Il faut savoir qu’un bien en location saisonnière doit au minimum avoir une surface de 9 m² et un volume de 20 m³.

Les autres règles à considérer dans le cadre d’une location courte durée

Ameublement d’un bien en location courte durée

Comme son l’indique, un meublé de tourisme est un logement meublé. Ainsi, à l’instar de toute location meublée, il doit disposer de l’ameublement minimum pour répondre aux conditions minimales de confort et d’habitabilité. Effectivement, quand tu investis dans une location saisonnière, il faut que tes locataires se sentent comme chez eux. Raison pour laquelle tu dois équiper comme il faut ton meublé touristique. Dès lors, selon le décret n° 2015-981 du 31 juillet 2015, tu dois intégrer dans ta location meublée courte durée les mobiliers et équipements suivants :

  • Une literie comprenant une couverture ou une couette
  • Des volets ou des rideaux
  • Des plaques de cuisson
  • Un four ou un four à micro-ondes
  • Un réfrigérateur et un congélateur
  • Des ustensiles de cuisine
  • De la vaisselle nécessaire à la prise de repas
  • Une table et des sièges
  • Des étagères de rangement
  • Des luminaires
  • Du matériel d’entretien ménager adapté aux caractéristiques du logement loué

Bien évidemment, il faut que ces mobiliers et équipements soient en bon état et entretenus régulièrement.

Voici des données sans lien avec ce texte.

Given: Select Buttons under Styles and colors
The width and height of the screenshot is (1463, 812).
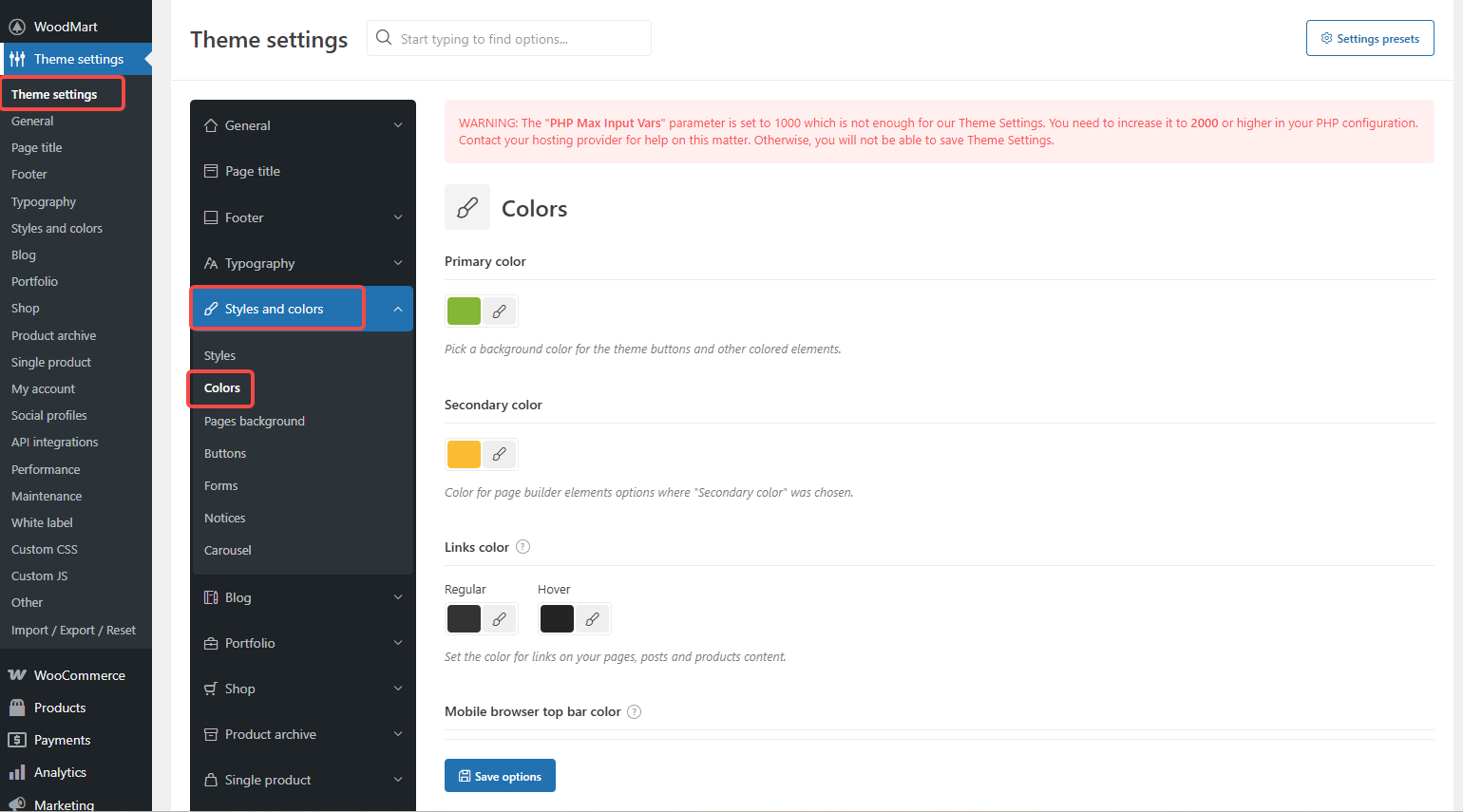Looking at the screenshot, I should pos(225,453).
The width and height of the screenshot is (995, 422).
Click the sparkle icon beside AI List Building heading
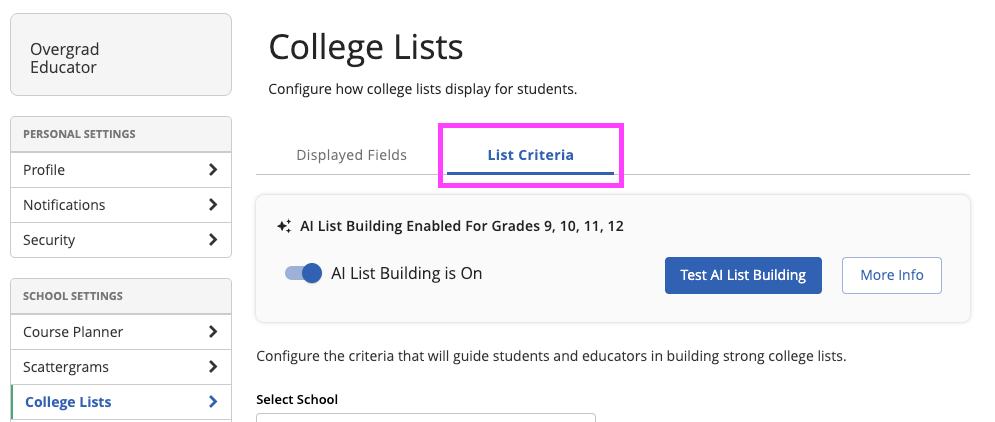[x=284, y=226]
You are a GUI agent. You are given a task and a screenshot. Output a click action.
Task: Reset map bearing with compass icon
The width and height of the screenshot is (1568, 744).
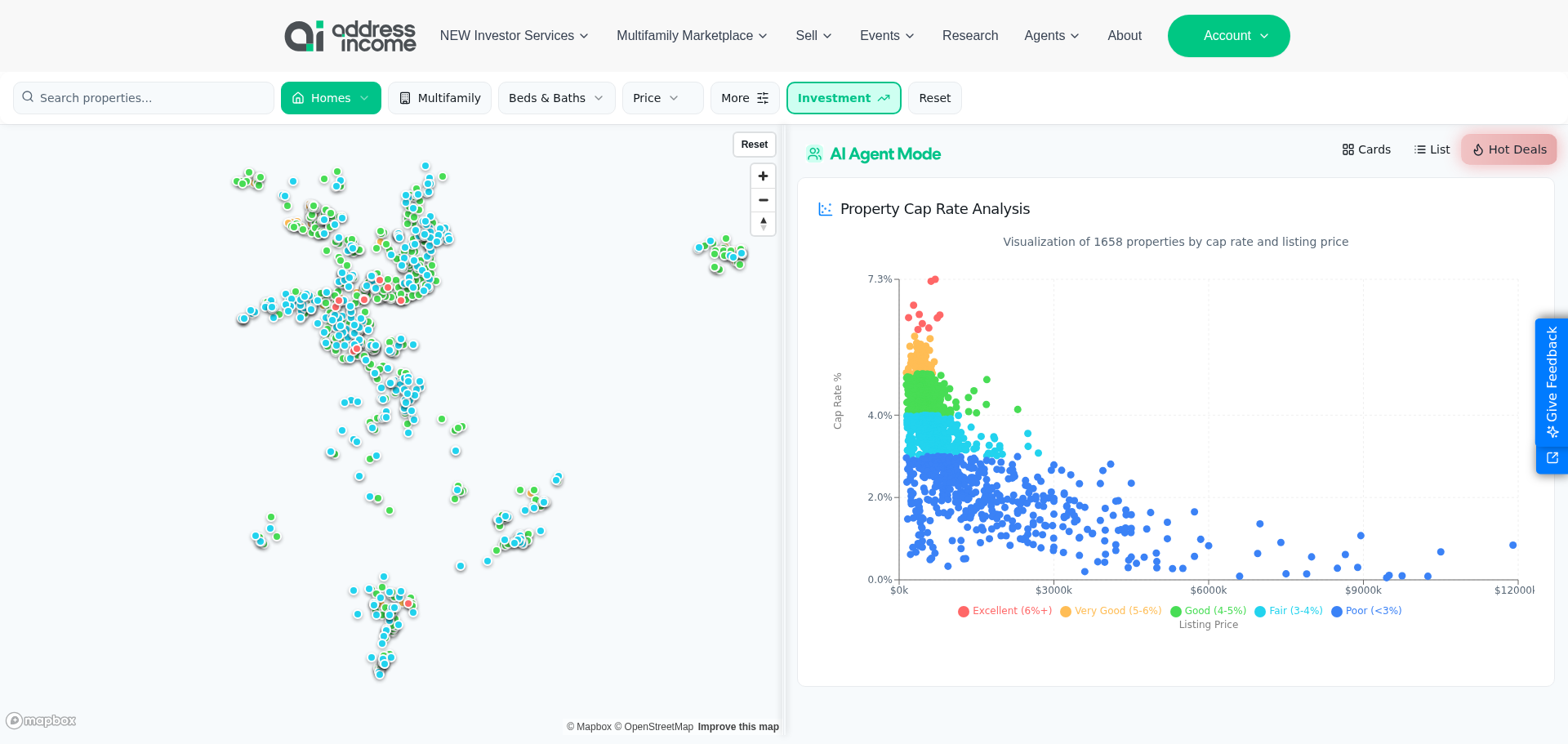pos(763,224)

La règlementation à connaître concernant la durée de la location saisonnière

En principe, la durée d’une location saisonnière ne doit pas excéder une saison, c’est-à-dire 90 jours consécutifs. Aucun renouvellement n’est donc possible contrairement aux autres contrats de location traditionnels. Toutefois, la jurisprudence ne retient pas ce délai de 3 trois mois. Effectivement, les tribunaux font preuve de flexibilité en ce qui concerne la durée de la location saisonnière. Ainsi, la durée maximale de cette location courte durée revient à 120 jours sur une année glissante. Cette souplesse d’appréciation s’applique notamment aux villes de plus de 200 000 habitants et les communes situées dans le 92, le 93 et le 94.

À noter que ces 120 jours ne sont pas forcément consécutifs.